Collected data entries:
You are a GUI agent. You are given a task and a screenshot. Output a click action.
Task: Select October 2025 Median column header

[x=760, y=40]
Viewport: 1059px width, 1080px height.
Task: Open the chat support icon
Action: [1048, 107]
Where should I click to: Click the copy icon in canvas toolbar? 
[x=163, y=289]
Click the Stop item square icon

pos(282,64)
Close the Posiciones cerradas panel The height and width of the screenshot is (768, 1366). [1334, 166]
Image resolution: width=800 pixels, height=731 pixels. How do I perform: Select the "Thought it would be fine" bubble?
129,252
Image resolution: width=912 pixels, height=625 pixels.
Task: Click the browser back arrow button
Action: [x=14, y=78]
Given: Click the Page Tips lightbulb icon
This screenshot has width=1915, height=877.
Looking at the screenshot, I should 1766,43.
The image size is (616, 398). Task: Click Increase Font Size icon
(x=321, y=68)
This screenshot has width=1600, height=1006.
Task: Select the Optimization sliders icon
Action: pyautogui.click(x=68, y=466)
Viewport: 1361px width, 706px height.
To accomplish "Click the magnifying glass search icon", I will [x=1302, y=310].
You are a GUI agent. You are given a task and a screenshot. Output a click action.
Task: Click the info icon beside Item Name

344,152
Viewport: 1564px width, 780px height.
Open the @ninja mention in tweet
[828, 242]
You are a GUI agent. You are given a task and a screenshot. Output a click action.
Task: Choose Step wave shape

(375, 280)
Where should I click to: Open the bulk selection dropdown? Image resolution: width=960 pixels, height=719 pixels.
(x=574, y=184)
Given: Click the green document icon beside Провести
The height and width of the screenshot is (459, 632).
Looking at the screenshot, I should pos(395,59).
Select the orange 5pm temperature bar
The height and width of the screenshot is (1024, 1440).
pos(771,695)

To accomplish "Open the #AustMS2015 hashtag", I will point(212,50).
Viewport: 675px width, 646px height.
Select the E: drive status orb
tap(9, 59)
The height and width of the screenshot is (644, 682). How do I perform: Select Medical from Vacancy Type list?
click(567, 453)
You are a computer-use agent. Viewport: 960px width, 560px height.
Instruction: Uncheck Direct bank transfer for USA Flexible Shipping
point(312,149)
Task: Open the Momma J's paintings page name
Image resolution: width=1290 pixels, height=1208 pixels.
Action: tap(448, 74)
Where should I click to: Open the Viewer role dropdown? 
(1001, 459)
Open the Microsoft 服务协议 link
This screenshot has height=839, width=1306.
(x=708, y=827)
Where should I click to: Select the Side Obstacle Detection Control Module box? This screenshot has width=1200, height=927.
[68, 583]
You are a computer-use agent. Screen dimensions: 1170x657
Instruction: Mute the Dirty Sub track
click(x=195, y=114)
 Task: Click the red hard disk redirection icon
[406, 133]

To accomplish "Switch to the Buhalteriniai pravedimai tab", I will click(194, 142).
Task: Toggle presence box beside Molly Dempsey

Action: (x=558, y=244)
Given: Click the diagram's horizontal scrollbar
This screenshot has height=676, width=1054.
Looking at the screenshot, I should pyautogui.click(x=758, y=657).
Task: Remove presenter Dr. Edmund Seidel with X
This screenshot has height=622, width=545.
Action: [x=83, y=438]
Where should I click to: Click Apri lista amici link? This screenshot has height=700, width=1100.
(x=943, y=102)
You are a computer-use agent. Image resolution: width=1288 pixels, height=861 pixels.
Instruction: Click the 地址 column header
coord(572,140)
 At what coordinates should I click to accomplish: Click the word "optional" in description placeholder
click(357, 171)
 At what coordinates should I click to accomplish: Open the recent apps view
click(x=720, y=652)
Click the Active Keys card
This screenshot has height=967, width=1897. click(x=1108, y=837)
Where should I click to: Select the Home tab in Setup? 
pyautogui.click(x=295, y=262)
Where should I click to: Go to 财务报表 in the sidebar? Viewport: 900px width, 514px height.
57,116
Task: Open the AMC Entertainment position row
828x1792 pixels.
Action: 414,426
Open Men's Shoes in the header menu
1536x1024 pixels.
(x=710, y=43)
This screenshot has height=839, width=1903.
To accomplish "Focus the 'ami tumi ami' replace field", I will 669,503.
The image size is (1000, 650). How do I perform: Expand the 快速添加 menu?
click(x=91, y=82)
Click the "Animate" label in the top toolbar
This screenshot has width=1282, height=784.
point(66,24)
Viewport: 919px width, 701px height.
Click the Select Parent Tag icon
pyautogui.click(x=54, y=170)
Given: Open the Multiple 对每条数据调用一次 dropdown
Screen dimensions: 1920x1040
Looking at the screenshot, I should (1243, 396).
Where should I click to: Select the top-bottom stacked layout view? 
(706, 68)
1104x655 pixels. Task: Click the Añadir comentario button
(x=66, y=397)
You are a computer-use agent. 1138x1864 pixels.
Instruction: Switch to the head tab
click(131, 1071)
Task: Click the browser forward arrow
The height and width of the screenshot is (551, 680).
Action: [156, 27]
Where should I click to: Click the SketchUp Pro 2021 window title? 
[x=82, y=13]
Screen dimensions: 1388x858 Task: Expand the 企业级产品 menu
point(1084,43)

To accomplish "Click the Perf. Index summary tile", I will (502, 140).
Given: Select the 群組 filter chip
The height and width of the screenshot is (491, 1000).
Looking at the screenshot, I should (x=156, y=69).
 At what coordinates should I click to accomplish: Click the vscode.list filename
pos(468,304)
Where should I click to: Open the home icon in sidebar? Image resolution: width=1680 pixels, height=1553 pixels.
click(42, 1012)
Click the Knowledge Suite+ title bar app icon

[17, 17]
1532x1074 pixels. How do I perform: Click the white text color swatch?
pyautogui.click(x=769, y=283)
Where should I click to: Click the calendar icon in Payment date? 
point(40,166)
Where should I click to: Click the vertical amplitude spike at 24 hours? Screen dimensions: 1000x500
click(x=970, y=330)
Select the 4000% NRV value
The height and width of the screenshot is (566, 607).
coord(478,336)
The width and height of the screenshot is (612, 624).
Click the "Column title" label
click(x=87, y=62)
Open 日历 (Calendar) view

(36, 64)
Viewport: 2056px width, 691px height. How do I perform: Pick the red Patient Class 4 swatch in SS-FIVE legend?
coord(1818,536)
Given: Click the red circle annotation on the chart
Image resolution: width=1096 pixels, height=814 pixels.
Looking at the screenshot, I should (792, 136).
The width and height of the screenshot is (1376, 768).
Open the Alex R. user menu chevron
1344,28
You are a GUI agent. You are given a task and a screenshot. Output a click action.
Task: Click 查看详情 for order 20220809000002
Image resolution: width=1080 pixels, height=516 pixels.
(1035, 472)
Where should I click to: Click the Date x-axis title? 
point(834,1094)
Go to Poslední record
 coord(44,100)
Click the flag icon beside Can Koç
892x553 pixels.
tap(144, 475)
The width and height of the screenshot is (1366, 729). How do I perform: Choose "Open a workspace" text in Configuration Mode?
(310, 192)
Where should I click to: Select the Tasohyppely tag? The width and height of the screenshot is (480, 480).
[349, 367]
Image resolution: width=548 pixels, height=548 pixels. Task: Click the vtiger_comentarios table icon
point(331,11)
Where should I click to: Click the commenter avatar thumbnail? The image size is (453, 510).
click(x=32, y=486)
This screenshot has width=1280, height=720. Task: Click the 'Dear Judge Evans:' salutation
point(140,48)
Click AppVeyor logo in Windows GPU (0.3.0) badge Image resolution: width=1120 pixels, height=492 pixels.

ASSIGNED TASK:
Report the lines above that have the word "computer" in them.

TASK RESULT:
You are a computer-use agent. Viewport: 960px width, 560px height.
You are a computer-use agent. Screen dimensions: 1170x657
You are a computer-use agent. Image resolution: width=1288 pixels, height=861 pixels.
You are a computer-use agent. 1138x1864 pixels.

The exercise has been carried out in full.